I have included many of my heroes in a pantheon, a Greek word that means temple of all the gods. Dr. Hanlon was the chief of surgery at St. Louis University when I was a medical student. Dr. Sparkman was the chief of surgery at BUMC when I trained here. Both Dr. Hanlon and Dr. Sparkman trained under Dr. Mont Reid at the University of Cincinnati. Dr. Reid was the 16th of 17 chief residents who trained under Dr. William Stewart Halsted at Johns Hopkins University. In a presentation to the Michael E. DeBakey International Surgical Society, Dr. Hanlon stated that teachers and mentors must be able to instruct pupils and pass on information; be exemplars worthy of emulation by their students; and have personal characteristics that help form attitudes and virtues in their pupils. Many teachers are commemorated also because they developed schools or philosophies in surgery (20).

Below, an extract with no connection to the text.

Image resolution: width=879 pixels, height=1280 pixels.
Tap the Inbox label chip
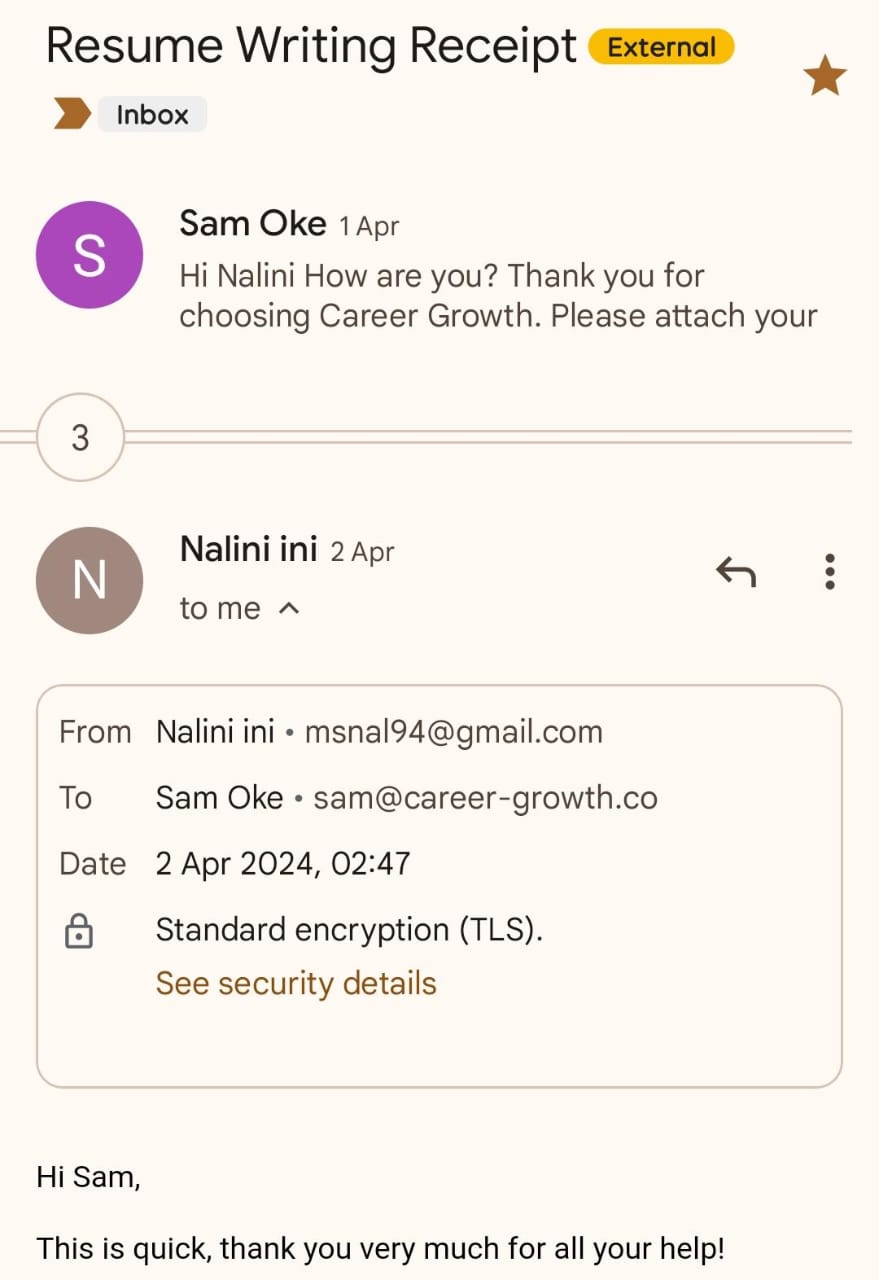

To this pantheon, I would like to add another hero (Figure 2), and that is Dr. Ronald Coy Jones, chief of the Department of Surgery at BUMC. He is a man of honesty and integrity. He is a teacher who is fair and even-handed. He is an operating surgeon with tremendous organizational, administrative, and leadership skills. He is politically savvy and attracts good residents. He was able to expand our residency while others couldn't fill positions or lost positions. I believe that each day he recites this prayer: “God, grant me the serenity to accept the things I cannot change, the courage to change the things I can, and the wisdom to know the difference.” We are proud and happy to honor Dr. Ronald Coy Jones.
Figure 2.
A pantheon of heroes. Top row: Drs. William S. Halsted, Ronald C. Jones, Mont R. Reid. Bottom row: Drs. C. Rollins Hanlon, Robert S. Sparkman, Allan Bookatz. Dr. Halsted trained Dr. Reid, who trained Drs. Hanlon and Sparkman, who trained me. Dr. Bookatz also trained me. Dr. Jones is current chief of surgery.